EXERCISE INPUTS START
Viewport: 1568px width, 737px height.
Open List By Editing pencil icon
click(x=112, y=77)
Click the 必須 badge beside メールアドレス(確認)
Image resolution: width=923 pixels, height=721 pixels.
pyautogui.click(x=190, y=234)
EXERCISE INPUTS END
The material is to be written out again in full, with no word altered.

**ANSWER BOX**.
Viewport: 1568px width, 737px height.
Open List By Editing pencil icon
click(x=112, y=77)
Click the 必須 badge beside メールアドレス(確認)
Image resolution: width=923 pixels, height=721 pixels.
pyautogui.click(x=190, y=234)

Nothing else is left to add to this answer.